Find Out How Your Brain Sleeps
Obviously, your brain never stops working. So how does it rest?
When you lose consciousness and enter the deepest part of the sleep cycle, your brain stops communicating with itself, according to a new study from researchers at the University of Wisconsin-Madison. The awake brain functions as chemicals and nerve cells chatter continually, but in the deepest part of sleep, all those cranial pieces and parts break down into little islands that can't communicate with one another, report LiveScience and HealthDay News.
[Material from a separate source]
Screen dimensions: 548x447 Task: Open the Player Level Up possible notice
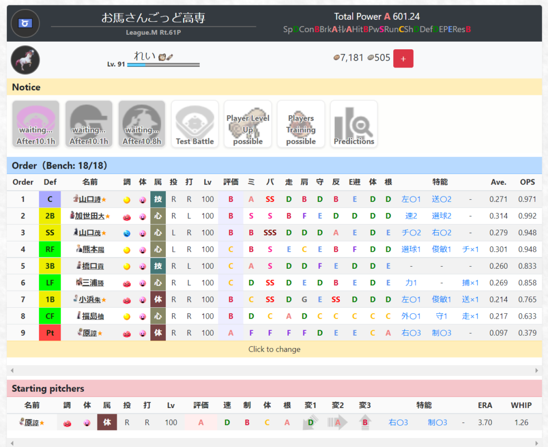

Led by professor of psychiatry Giulio Tononi, the team used a noninvasive technique called transcranial magnetic stimulation to activate certain parts of volunteer subjects' brains. Electrodes were attached to each person's head to monitor how the stimulation triggered reactions in other parts of the brain and body. When the volunteers were dreaming in the early morning hours, brain signals were almost as active as when they were awake, but during deeper sleep, the brain was quiet. "During deep sleep early in the night the response is short-lived and doesn't propagate at all," Tononi told LiveScience managing editor Robert Roy Britt.
The study findings, which were published in the journal Science, help clarify scientific thought about consciousness. Tononi told HealthDay News that conscious thought depends on the ability of the brain to integrate information, and this research helps verify that belief.